Le había recortado ya media manzana cuando Caxton se dio cuenta de que estaban a punto de salirse de la carretera. La calzada describía una curva hacia el sur, siguiendo el río, pero el siervo no tenía intención de tomarla. Efectivamente, continuó corriendo en línea recta.
Caxton intentó esprintar y a punto estuvo de caer de bruces.
—¡Atrápelo, Glauer! —le gritó al fornido policía, que pasó junto a ella resoplando con todas sus fuerzas. Entonces se puso a correr de nuevo tras ellos y llegó a la orilla artificial del río justo a tiempo para ver cómo el siervo saltaba torpemente y se hundía en el agua como una pesada roca. Se hundió con un gañido y un borboteo, y se perdió de vista al instante.

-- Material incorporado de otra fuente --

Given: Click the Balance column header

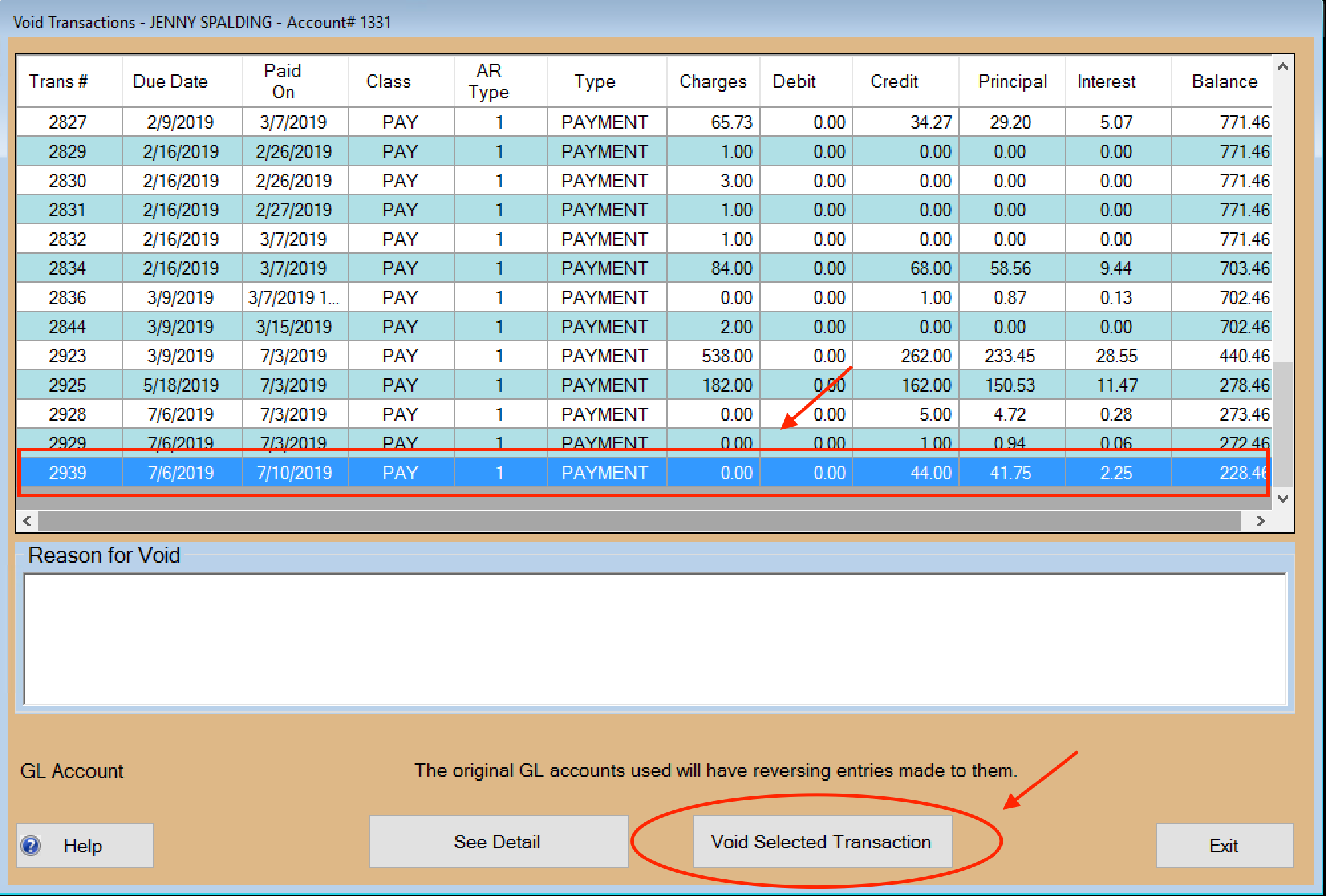Looking at the screenshot, I should click(x=1224, y=82).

Glauer empezó a quitarse la chaqueta, como si quisiera seguirlo, pero Caxton lo agarró por el brazo y tiró de él.
—No sea idiota —le espetó, respirando pesadamente—. ¿Quiere morir congelado en cuestión de minutos?
—¡Pero se está escapando! —respondió Glauer.
—No, no se escapa —replicó Caxton, que comprendió de pronto lo que Jameson le había ordenado a aquella criatura.
No sabía si el agua helada iba a hacerle daño, pero de lo que estaba segura era de que los siervos no respiraban. Debía de haberse hundido como el plomo. Bajo el agua, su cerebro se congelaría y ése sería el fin de su corta no vida.
—Cuando trabajábamos juntos, con Jameson, quiero decir, solíamos capturar a los siervos de los vampiros. Eran nuestra principal fuente de información. Jameson sabía que querría hablar con éste, pero se ha asegurado de que no pudiera hacerlo.